Economic growth in emerging East Asia will continue to moderate into 2012 as growing sovereign debt problems in Europe and an anemic US economy raise the spectre of a deep global economic downturn.
“In the event that both the eurozone and the US economies contract sharply, the impact on emerging East Asia would be serious yet manageable, the ADB report said.

“The turmoil emanating from Europe poses a growing danger to trade and finance within emerging East Asia; so the region’s policymakers must be prepared to act promptly, decisively, and collectively to counter what could be an extended global economic slowdown,” said Iwan J. Azis, head of ADB’s Office of Regional Economic Integration.

Meanwhile, the World Bank (WB) is expecting  economic growth to moderate at 3.7 percent in 2011, weighed down by weak global demand as well as low public spending in the first three quarters of the year.

“Our projection hinges on the successful implementation of the government’s disbursement acceleration program and an acceleration in private consumption and investment, which have begun to grow faster in the last quarter,” WB country economist Karl Chua.

Growth in 2012 is projected to improve to 4.2 percent in line with regional forecasts. Higher 2012 growth hinges on improvement in exports, acceleration of public-private partnership (PPP) projects and private sector investment, and a full recovery of public spending.

Chua noted that the government is instituting important measures to improve transparency and accountability in public spending. Once these institutional reforms are in place, spending is expected to fully recover at cost-effective levels with more resolute impact on the country’s growth and development, Chua added.

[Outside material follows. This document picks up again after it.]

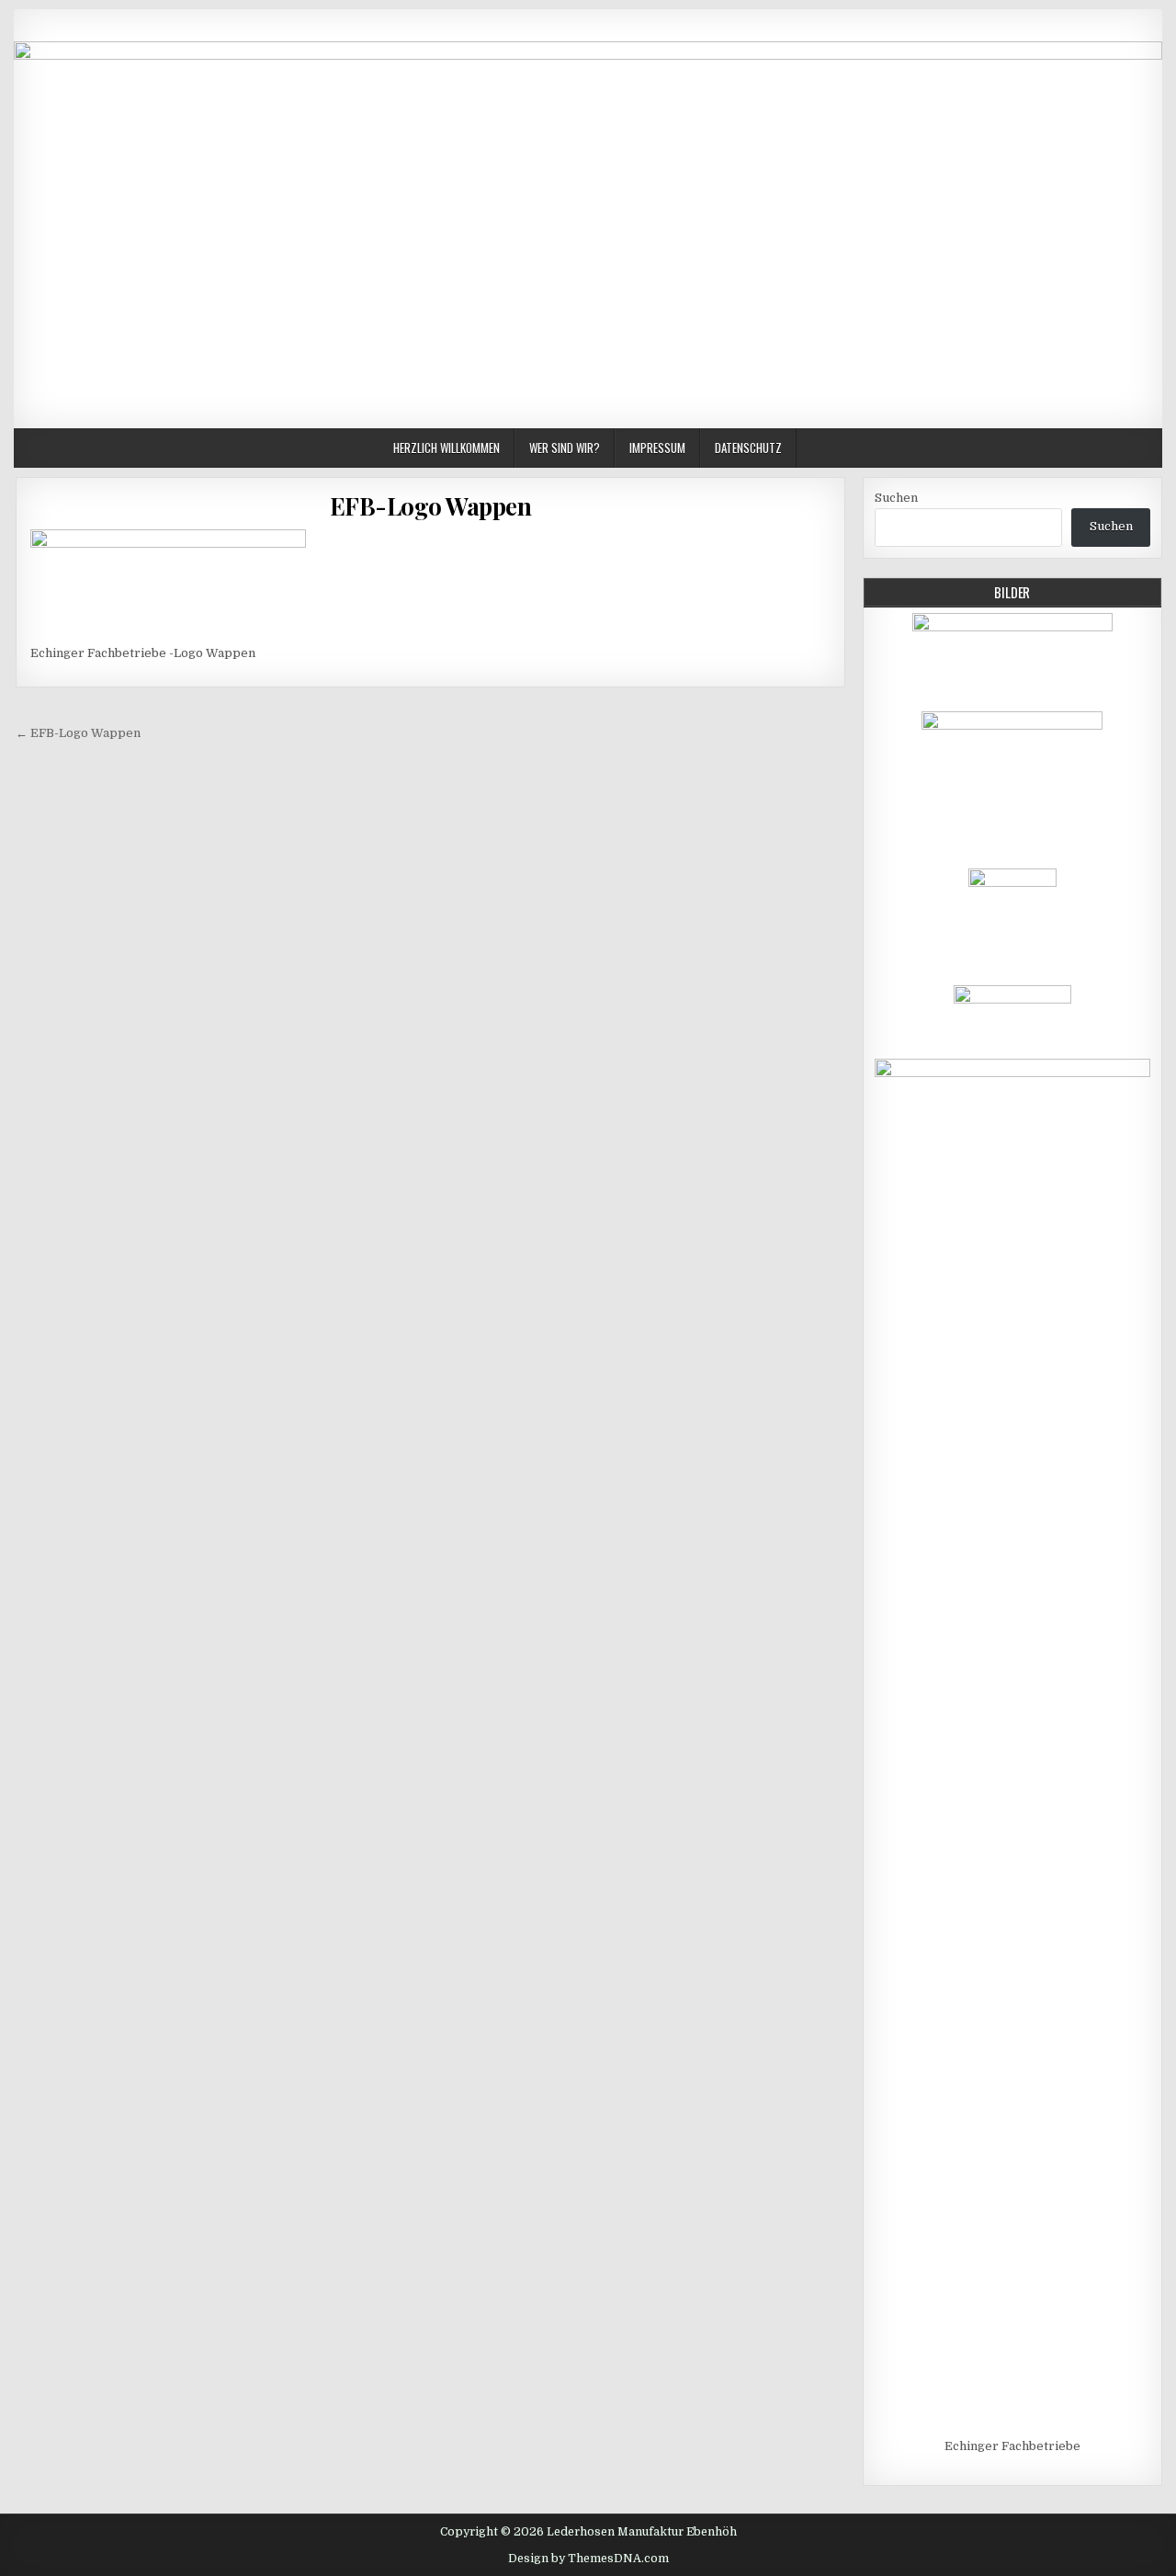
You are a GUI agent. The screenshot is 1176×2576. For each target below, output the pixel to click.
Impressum (657, 447)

Growth prospects for the Philippines and the Asean region are constrained by global uncertainties and by the impact of natural disasters.
“The slow progress towards the resolution of the debt problems in the Eurozone has intensified investors’ concerns over global growth and stability.”
“As capital flowed out of emerging markets into relatively safer havens, portfolio investments were reversed and stock markets lost value in East Asia,” the WB report said.
However, improving the investment climate in the Philippines through measures such as upgrading infrastructure to attract private investments will help the country ride out the global turbulence brought about by the Eurozone crisis and the fiscal woes of the United States.
The WB report maintains that the Philippines is well-positioned to cope with any new financial shock that might evolve from the current global turmoil.

“The country is well-insulated from the global financial crisis owing to a significant improvement of macroeconomic fundamentals and regulatory reforms already in place following the Asian financial crisis of 1997-98.”

However, the OECD Southeast Asian Economic Outlook predicted a higher growth for the six Southeast Asian economies — Indonesia, Malaysia, the Philippines, Singapore, Thailand and Viet Nam — at 5 percent for 2011 and 5.6 percent in 2012.

The OECD report noted that global uncertainties and natural disasters shed a negative light on the growth prospects of the region as the overall Southeast Asia will have a solid growth performance through 2016.

As growth in external demand moderates for the region, ASEAN economies are turning towards domestic drivers of growth in the medium term and are beginning to explore ‘green growth’as an alternative strategy for long-term sustainable development.